The challenge depicted can be bypassed by automating the network administration and having it carried out by the machine control system. Such an approach is not only cost-neutral and practical, but furthermore enables the mechanical engineer to have full control and flexibility in its implementation. An important prerequisite, however, is that the network device - in this case, the WLAN access point - includes an interface through which the machine control system can be controlled at the runtime. Phoenix Contact has therefore installed a web API interface into its network components that have been specially developed for machine building. Individual functions of the network devices can be controlled by sending HTTP-GET messages at the runtime. Furthermore, the complete module can be configured easily by the machine control system. The syntax of the commands thereby corresponds to the standard Command Line Interface.

 

One-time password is generated with every connection established

The user who would like to connect with the machine network with their tablet PC registers their access request, for example, using the operation and monitoring terminal. The control then generates a random one-time password. It then configures and activates a virtual access point in the by HTTP-GET message. The one-time password to the new WLAN network is allocated to the user subsequently using the operation and monitoring terminal. The output as a QR code that can be read by the camera of the tablet PC and thus configure the WLAN connection automatically has proven to be a more convenient option. If the user no longer needs the connection, the controller deactivates the virtual access point. Knowledge of the WLAN password as well as automatically storing it in the tablet PC will therefore no longer be seen as a security risk in future because a new one-time password is created and used the next time a connection is established. 

 

The WLAN by Phoenix Contact provides additional options for simple and nevertheless secure access to the machine network. Therefore, up to two virtual access points can be established with individual WLAN security settings simultaneously.

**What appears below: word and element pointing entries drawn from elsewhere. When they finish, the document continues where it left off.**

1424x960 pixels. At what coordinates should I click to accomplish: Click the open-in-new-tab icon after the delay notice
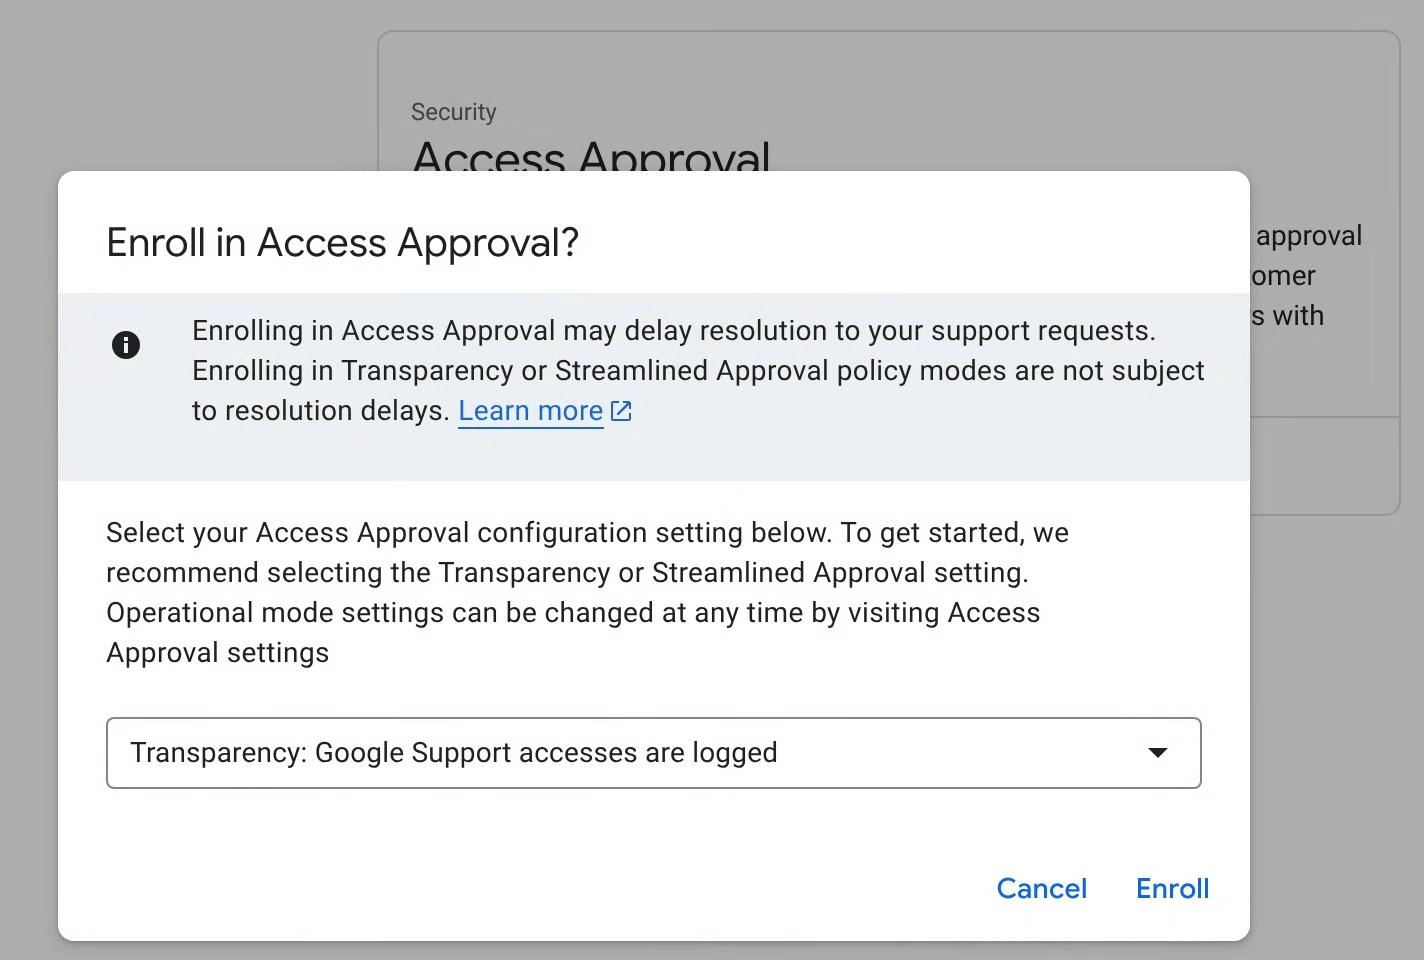[621, 410]
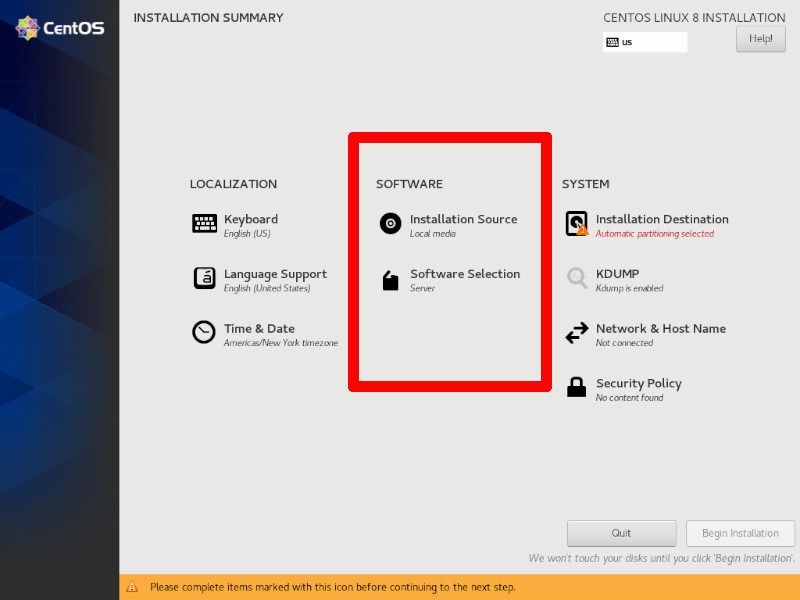Open KDUMP settings via the magnifier icon
Image resolution: width=800 pixels, height=600 pixels.
pyautogui.click(x=578, y=280)
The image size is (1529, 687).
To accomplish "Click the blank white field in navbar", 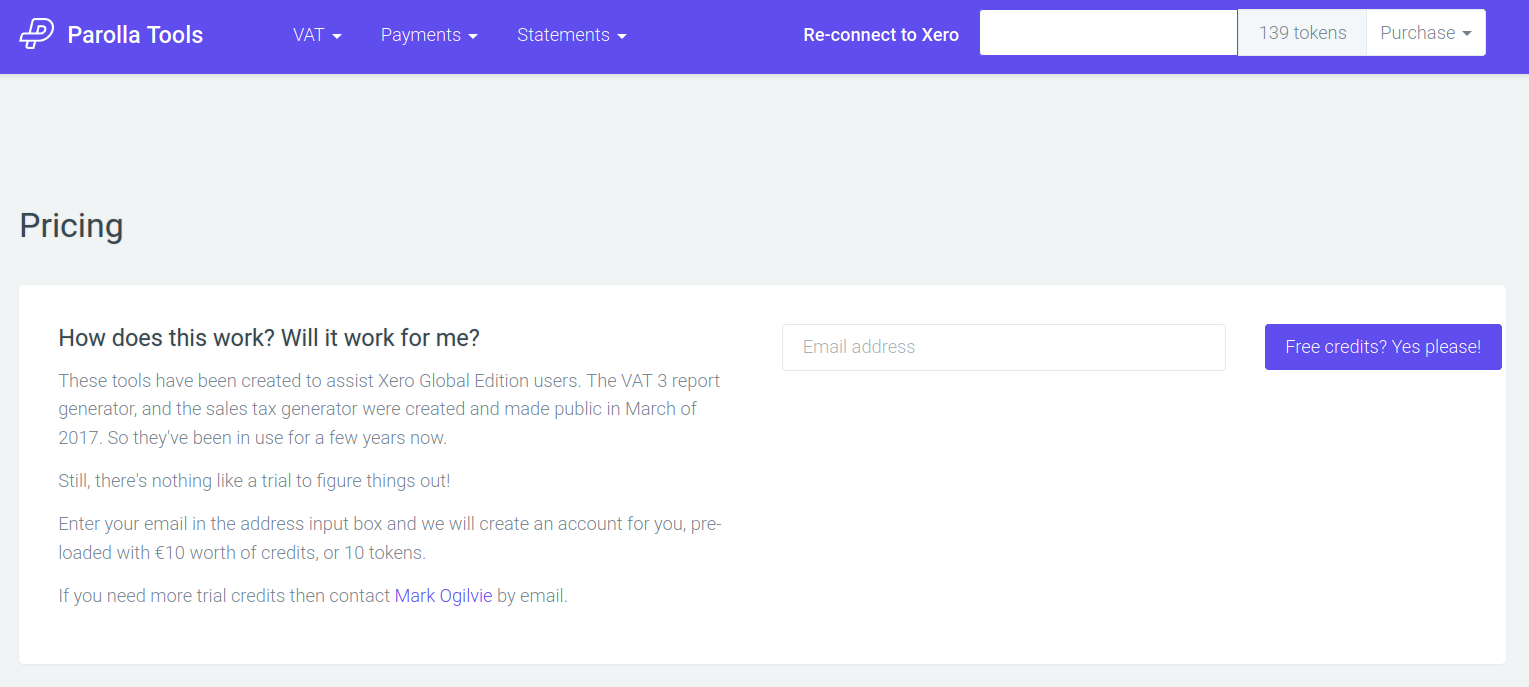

In addition to a unique WLAN password, the machine operator can use a configurable IP filter to limit the number of simultaneous connections for each point of access as well as limit the access to the network to the installed devices. In this way, it provides complete network access for the service engineer and simultaneously access, for example, for the machine operator who may only be permitted to view the visualization server. Furthermore, a port-based DHCP server allocates individual and independent IP addresses to the WLAN clients for every virtual WLAN access point.

 

Web API interface is integrated into the components

The number of users who must have access to the devices installed in their network also increases due to the networking of the machine increasing. To this end, a security concept is required for allocating user rights and managing passwords. In contrast to IT networks, the machine control system can manage the administration of passwords and user rights in the network in an automated way. However, the network components at runtime must be able to be controlled by the machine control system via a simple interface.